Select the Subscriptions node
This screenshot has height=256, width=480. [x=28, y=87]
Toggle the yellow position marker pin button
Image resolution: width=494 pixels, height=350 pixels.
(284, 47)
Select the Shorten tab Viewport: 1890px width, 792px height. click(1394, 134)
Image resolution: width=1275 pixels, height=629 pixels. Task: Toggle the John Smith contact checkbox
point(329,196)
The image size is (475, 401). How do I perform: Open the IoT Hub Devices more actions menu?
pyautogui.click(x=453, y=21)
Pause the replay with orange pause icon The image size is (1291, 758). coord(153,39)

==

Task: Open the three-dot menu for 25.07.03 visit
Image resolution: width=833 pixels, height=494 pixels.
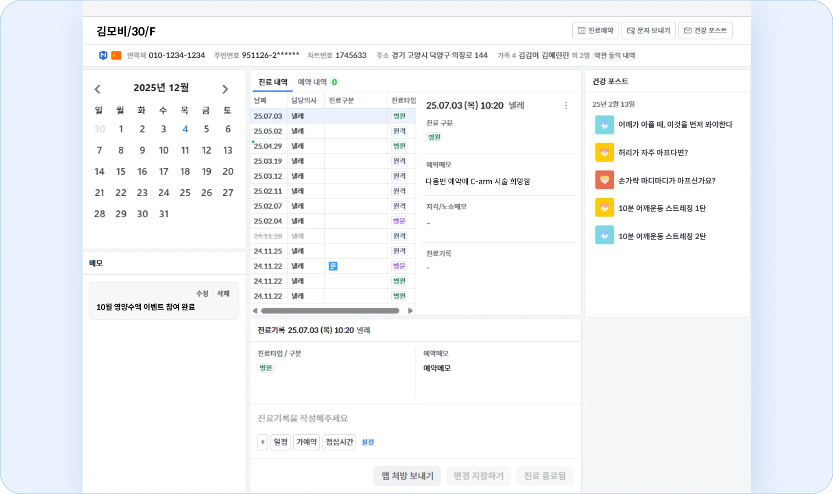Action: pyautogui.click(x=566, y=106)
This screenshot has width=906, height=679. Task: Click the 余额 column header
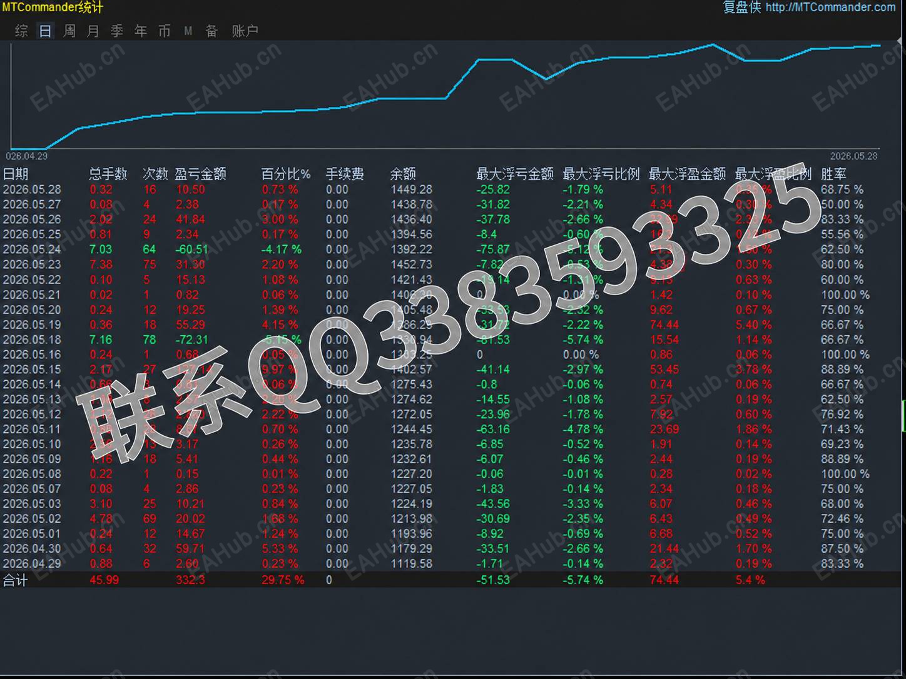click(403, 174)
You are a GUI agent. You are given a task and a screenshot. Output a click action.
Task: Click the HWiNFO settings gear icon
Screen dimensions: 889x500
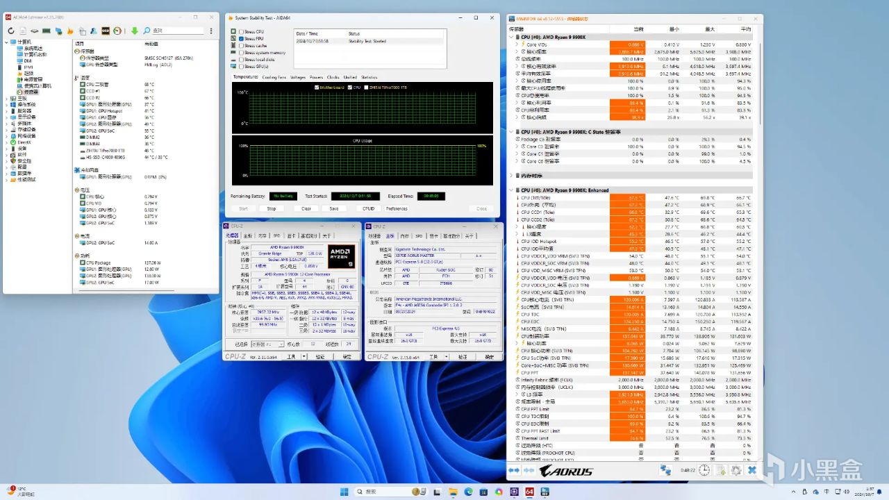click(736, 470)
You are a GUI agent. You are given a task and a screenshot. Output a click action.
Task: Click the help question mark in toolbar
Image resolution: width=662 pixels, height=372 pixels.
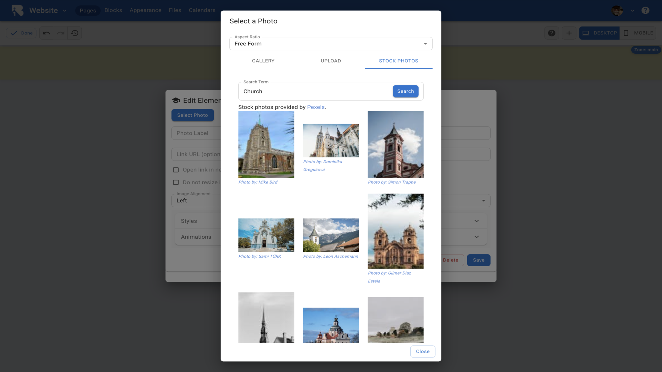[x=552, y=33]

...

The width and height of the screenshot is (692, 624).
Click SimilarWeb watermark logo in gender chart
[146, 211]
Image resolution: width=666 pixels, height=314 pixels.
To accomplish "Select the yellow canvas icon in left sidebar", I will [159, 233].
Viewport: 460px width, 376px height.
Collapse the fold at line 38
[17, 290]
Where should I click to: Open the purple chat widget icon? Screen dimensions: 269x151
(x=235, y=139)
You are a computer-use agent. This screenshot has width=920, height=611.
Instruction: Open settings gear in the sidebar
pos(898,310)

→ **What you need to do**
Copy out the lines from the one containing "Select the Subscriptions node" through the one containing "Select the Shorten", keeping them word for word.

→ **Response**
Select the Subscriptions node
This screenshot has height=256, width=480. [x=28, y=87]
Toggle the yellow position marker pin button
Image resolution: width=494 pixels, height=350 pixels.
(284, 47)
Select the Shorten tab Viewport: 1890px width, 792px height. click(1394, 134)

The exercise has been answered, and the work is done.